L’Agenzia delle Nazioni Unite per i Rifugiati (UNHCR) guida gli interventi a livello internazionale volti a proteggere le persone costrette a fuggire dalle proprie case a causa di conflitti e persecuzioni. Forniamo assistenza salva-vita quale alloggio, cibo e acqua, contribuiamo a salvaguardare i diritti umani fondamentali ed elaboriamo soluzioni finalizzate ad assicurare che le persone abbiano un luogo sicuro da considerare come casa propria, dove possano costruirsi un futuro migliore. Lavoriamo anche per garantire che sia accordata la nazionalità agli apolidi.
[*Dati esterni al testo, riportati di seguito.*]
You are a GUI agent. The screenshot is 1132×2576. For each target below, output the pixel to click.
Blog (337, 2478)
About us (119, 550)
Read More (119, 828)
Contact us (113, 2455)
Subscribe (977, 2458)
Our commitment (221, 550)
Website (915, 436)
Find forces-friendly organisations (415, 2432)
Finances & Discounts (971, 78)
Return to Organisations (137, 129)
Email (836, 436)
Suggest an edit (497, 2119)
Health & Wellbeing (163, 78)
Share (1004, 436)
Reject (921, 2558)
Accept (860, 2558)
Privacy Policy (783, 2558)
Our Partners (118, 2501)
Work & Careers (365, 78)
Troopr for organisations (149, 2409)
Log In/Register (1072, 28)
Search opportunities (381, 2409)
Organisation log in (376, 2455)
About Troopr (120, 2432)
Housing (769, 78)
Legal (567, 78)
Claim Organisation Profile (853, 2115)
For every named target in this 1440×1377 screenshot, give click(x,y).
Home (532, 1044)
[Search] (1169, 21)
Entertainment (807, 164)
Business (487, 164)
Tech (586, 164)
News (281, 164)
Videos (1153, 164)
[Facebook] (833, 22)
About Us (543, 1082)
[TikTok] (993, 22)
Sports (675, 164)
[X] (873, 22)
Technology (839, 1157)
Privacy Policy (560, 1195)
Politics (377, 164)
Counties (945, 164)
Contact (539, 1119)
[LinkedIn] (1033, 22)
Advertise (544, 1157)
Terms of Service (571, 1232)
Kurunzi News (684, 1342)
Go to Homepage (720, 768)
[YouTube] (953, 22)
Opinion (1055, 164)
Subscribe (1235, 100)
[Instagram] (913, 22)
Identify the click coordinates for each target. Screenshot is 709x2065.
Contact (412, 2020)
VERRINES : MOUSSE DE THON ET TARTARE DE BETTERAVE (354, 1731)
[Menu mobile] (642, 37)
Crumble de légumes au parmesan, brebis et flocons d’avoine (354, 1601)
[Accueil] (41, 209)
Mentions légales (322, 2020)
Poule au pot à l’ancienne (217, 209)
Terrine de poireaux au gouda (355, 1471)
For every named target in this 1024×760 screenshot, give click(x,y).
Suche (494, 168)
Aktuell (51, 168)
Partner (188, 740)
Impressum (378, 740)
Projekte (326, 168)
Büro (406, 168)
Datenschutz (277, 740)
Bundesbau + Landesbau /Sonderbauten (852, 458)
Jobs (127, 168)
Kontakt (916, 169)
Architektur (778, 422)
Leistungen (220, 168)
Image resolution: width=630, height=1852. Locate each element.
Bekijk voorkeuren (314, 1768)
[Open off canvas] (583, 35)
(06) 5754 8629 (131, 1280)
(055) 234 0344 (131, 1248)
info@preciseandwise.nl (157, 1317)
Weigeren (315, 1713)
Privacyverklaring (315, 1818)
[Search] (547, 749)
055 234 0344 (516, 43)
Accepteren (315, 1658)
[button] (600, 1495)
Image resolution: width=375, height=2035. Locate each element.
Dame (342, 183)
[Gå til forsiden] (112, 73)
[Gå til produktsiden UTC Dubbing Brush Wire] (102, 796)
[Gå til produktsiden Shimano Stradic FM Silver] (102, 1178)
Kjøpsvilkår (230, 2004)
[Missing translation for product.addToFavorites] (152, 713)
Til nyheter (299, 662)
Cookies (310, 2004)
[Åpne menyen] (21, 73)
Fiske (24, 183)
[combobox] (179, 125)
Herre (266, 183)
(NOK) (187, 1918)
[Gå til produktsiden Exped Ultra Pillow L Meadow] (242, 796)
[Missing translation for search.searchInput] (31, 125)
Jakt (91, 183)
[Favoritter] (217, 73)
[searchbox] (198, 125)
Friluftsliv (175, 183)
Nota sulle statistiche relative all’apolidia:

L’apolidia colpisce milioni di persone in tutto il mondo. In alcuni paesi vi sono centinaia di migliaia di apolidi e non esiste una Regione del mondo che non sia toccata dal problema dell’apolidia. A causa della natura stessa dell’apolidia, è difficile determinare con esattezza quante persone in tutto il mondo ne siano colpite o siano a rischio di esserlo. I dati sull’apolidia vengono raccolti dai governi e comunicati all’UNHCR. Nel 2017, circa 70 paesi hanno dichiarato un totale di 3,9 milioni di persone apolidi. Ma secondo le stime dell’UNHCR questa cifra rappresenta solo una parte del totale, mentre il numero reale potrebbe essere fino a tre volte più elevato.

 

Nota sulla campagna #IBelong per porre fine all’apolidia:

Il 4 novembre 2014, l’UNHCR ha lanciato la campagna #IBelong per porre fine all’apolidia entro il 2024. L’apolidia è un problema creato dall’essere umano e relativamente facile da risolvere e prevenire. Con la necessaria volontà politica e il sostegno pubblico, milioni di persone in tutto il mondo potrebbero acquisire la nazionalità e impedire che i propri figli nascano apolidi. La campagna #IBelong è supportata da un piano d’azione globale che definisce misure concrete che consentano agli Stati di risolvere il problema. Con l’acquisizione della nazionalità, milioni di persone apolidi in tutto il mondo potrebbero ottenere pieno accesso ai propri diritti umani e godere di un senso di appartenenza alla propria comunità. Nel 2019 la campagna arriverà a metà del suo percorso e l’UNHCR organizzerà un evento per mostrare i risultati ottenuti e richiedere gli stati il loro impegno a prevenire e sradicare l’apolidia. Per ulteriori informazioni, si visiti il sito: http://www.unhcr.org/ibelong/

Nota sulla pubblicazione “Buone prassi nelle leggi sulla nazionalità per la prevenzione e la riduzione dell’apolidia”:

Questo nuovo manuale offre esempi pratici di disposizioni giuridiche nazionali che permettono agli Stati di realizzare quanto segue:

  • Prevenire totalmente l’apolidia infantile
  • Abolire la discriminazione di genere nelle leggi in materia di nazionalità
  • Stabilire procedure per identificare gli apolidi e facilitarne la naturalizzazione
  • Garantire che nessuno diventi apolide a seguito della privazione o perdita della nazionalità

Il manuale identifica e promuove anche alcune buone prassi nelle leggi sulla nazionalità, incoraggiando gli stati a prenderle in considerazione.